LISTA DE TAREFAS:
a. Responda às perguntas abaixo com base no trecho sobre a máquina Enigma:
(i) Em que ano os britânicos inventaram o Colossus?
(ii) Segundo Max Hastings, quantas chaves do Eixo o termo Ultra abrangia em 1945?
(iii) Quem criou a máquina Enigma e em que ano?
b. Indique se cada afirmação abaixo está de acordo com o trecho sobre a máquina Enigma. Responda sim ou não e cite as palavras do trecho que decidem a questão.
(i) Norman Davies afirma que criptógrafos soviéticos quebraram o Enigma por conta própria.
(ii) Turing e Gordon Welchman são apontados como os homens-chave para deslindar a Enigma.
(iii) O Exército alemão passou a usar a Enigma em todas as comunicações suscetíveis de interceptação já em 1918.

TRECHO DO DOCUMENTO:
---

Com uma máquina Enigma nas mãos, os ingleses avançaram no estudo de suas vulnerabilidades. Com a “bomba de Turing”, uma calculadora eletromecânica, os britânicos passaram a ler “todas as transmissões da Enigma no espaço de três horas após o começo de cada dia. (…) E, em 1944, eles inventaram o primeiro computador eletrônico do mundo, o Colossus”. Norman Davies observa que, de “meados de 1940 até o fim de 1943, a posição da Grã-Bretanha foi terrível. Sem o Ultra, teria sido bem pior”. O historiador acrescenta: “Mas é preciso não nos esquecermos de que a Segunda Guerra Mundial não foi decidida pela luta da Alemanha com a Grã-Bretanha. É preciso concluir que o Ultra foi menos uma operação vencedora da guerra e mais um elemento vital na longa luta da Grã-Bretanha por sua sobrevivência. Com a possível exceção da Batalha de Kursk, não teve nenhum papel nos principais conflitos na Frente Oriental. Não há provas de que os criptógrafos soviéticos tenham quebrado o Enigma por si mesmos. O Exército Vermelho teve que se virar sem o Ultra”. O que Norman Davies está sugerindo é que há uma tendência a se subestimar a decisiva participação dos soviéticos na vitória dos Aliados. A guerra foi decidida sobretudo pelos políticos, como Churchill, Stálin e F. D. Roosevelt, e pelos militares.

Max Hastings diz que “o termo Ultra era uma designação coletiva aliada para uma grande variedade de chaves do Eixo, mais de duzentas em 1945, algumas das quais custaram a revelar seu segredos. (…) O manejo da inteligência Ultra pelos Aliados tornou-se sofisticadíssimo”. O historiador sublinha que os homens chaves para deslindar a Enigma foram Turing e Gordon Welchman. Ele segue na linha de Norman Davies: “Conhecer as cartas do inimigo não diminuía, por si, sua força nem garantia o sucesso nos confrontos entre exércitos e frotas. Contudo, as informações revelaram aos Aliados mais sobre o que o outro lado fazia e planejava do que fora concedido a qualquer combatente ao longo da história”.

John Keegan é o que explora a ação da Inteligência na guerra com mais atenção. A máquina Enigma, criada pelo alemão Arthur Scherbius, em 1918, era utilizada para cifrar e decifrar. Só em 1928 “o Exército alemão começou a utilizá-la em todas as comunicações suscetíveis de interceptação, o que na prática significava as mensagens por rádio. (…) A Enigma era um dos primeiros exemplos de máquina on-line. (…) Era compacta e fácil de transportar. Por fora, assemelhava-se a uma máquina de escrever portátil da época, com um teclado organizado alfabeticamente na versão militar. (…) A principal virtude da Enigma era sua capacidade de multiplicar as cifrações possíveis por um fator tão amplo que desafiava a decifração por um agente externo em qualquer dimensão prática de tempo”.

---

DADOS FORNECIDOS:
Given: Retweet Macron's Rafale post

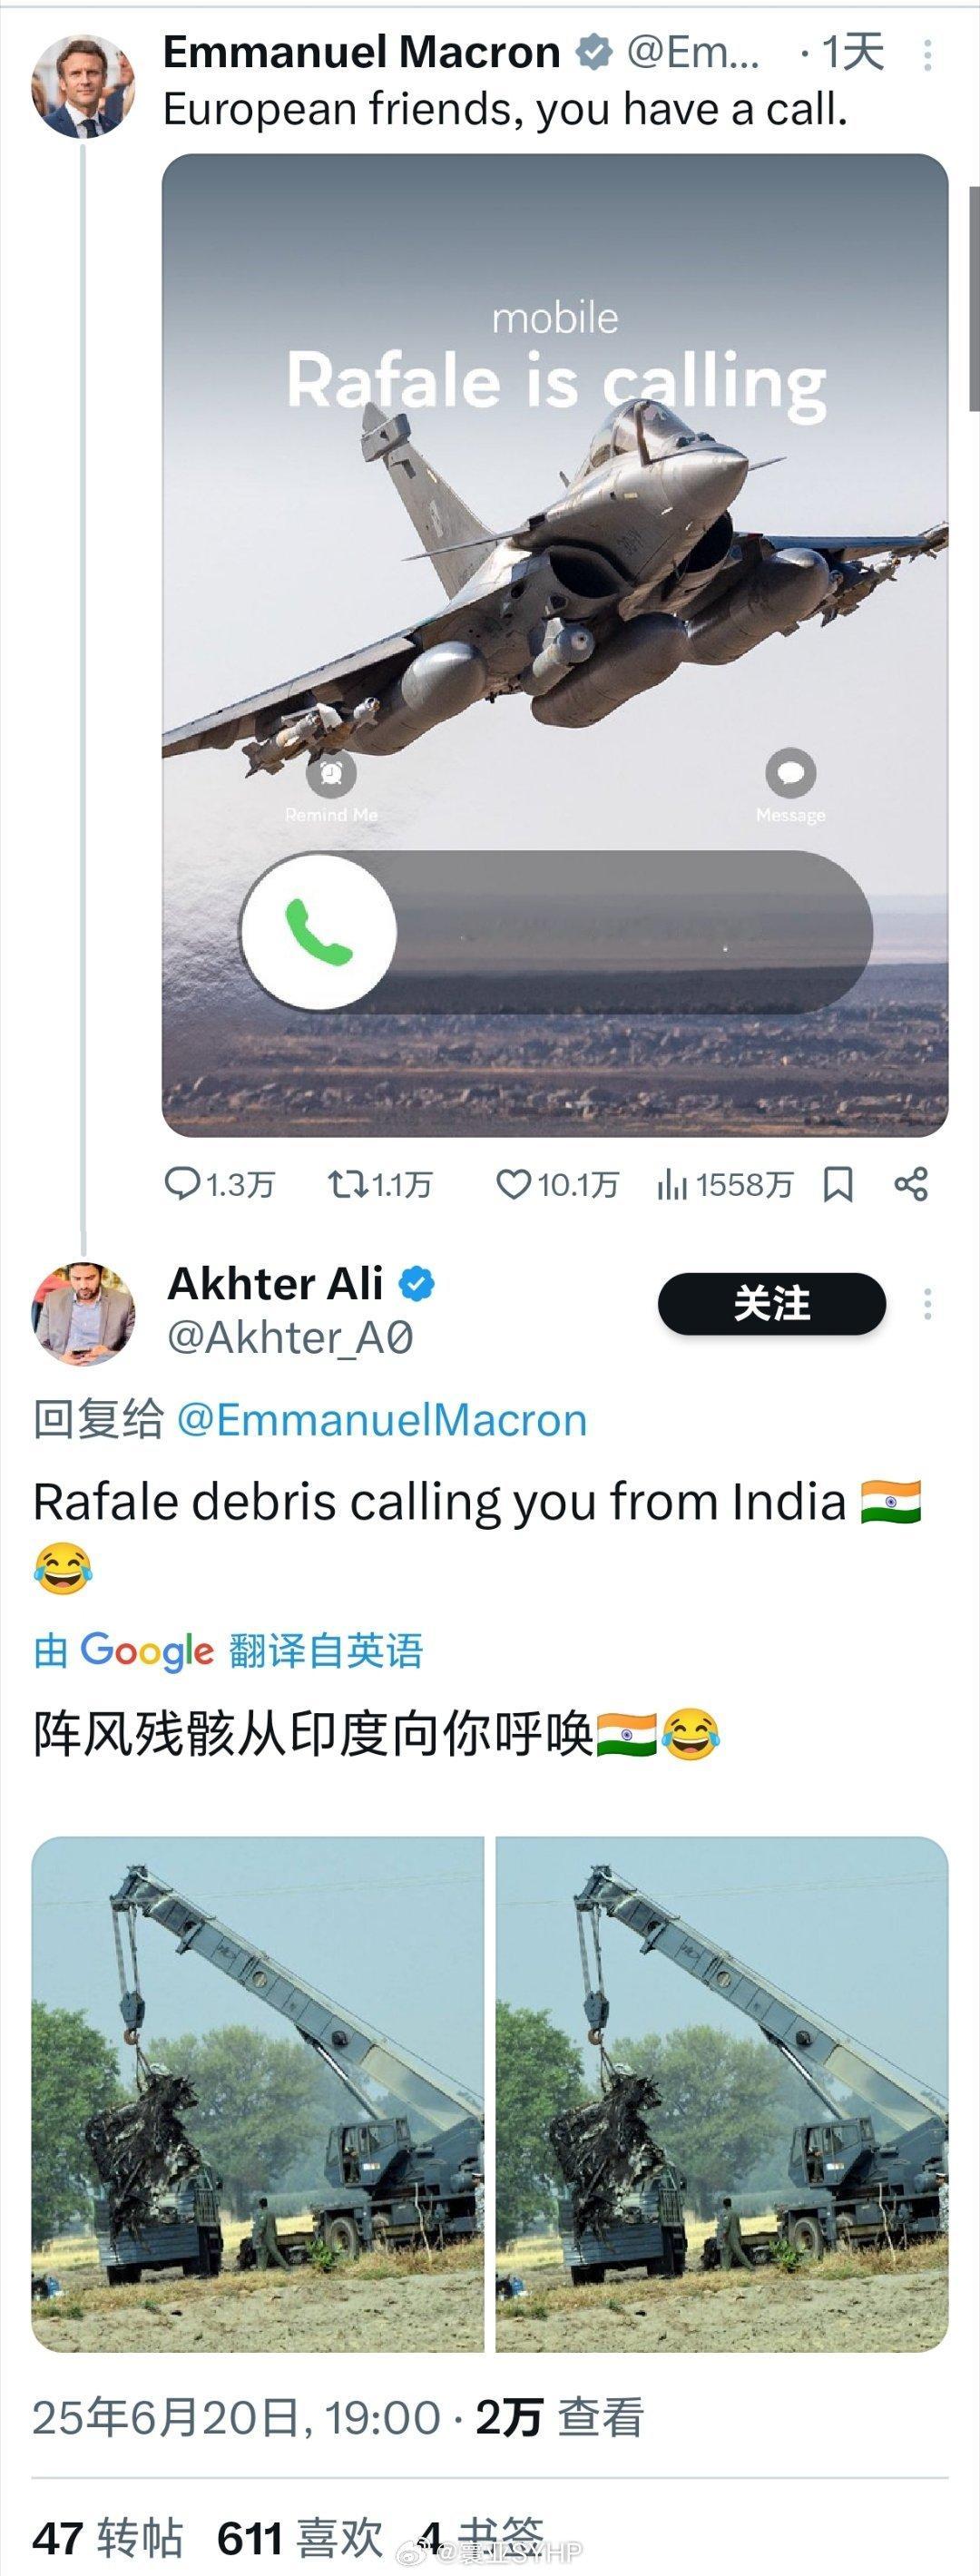Looking at the screenshot, I should [380, 1185].
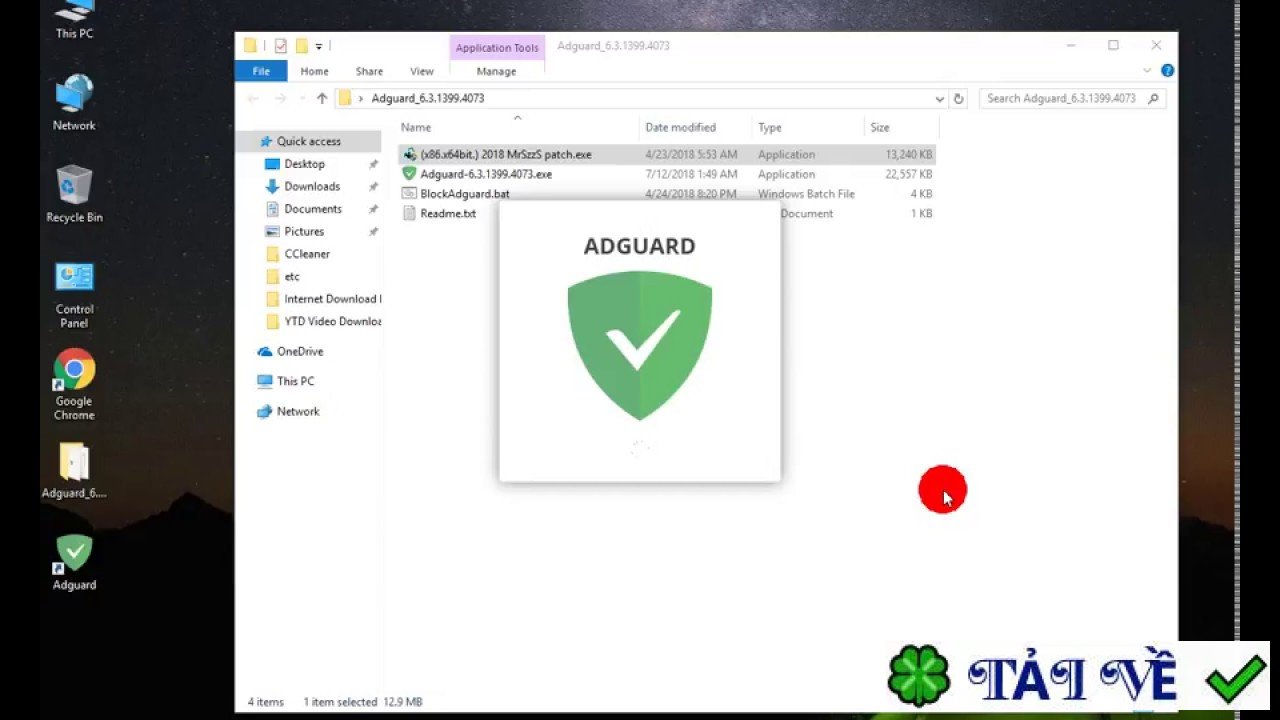Switch to the View tab
The width and height of the screenshot is (1280, 720).
tap(421, 71)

---

SOLUÇÕES DAS TAREFAS:
a.
(i) Em 1944.
(ii) Mais de duzentas.
(iii) O alemão Arthur Scherbius, em 1918.

b.
(i) Não: "Não há provas de que os criptógrafos soviéticos tenham quebrado o Enigma por si mesmos."
(ii) Sim: "os homens chaves para deslindar a Enigma foram Turing e Gordon Welchman".
(iii) Não: "Só em 1928" o Exército alemão "começou a utilizá-la em todas as comunicações suscetíveis de interceptação".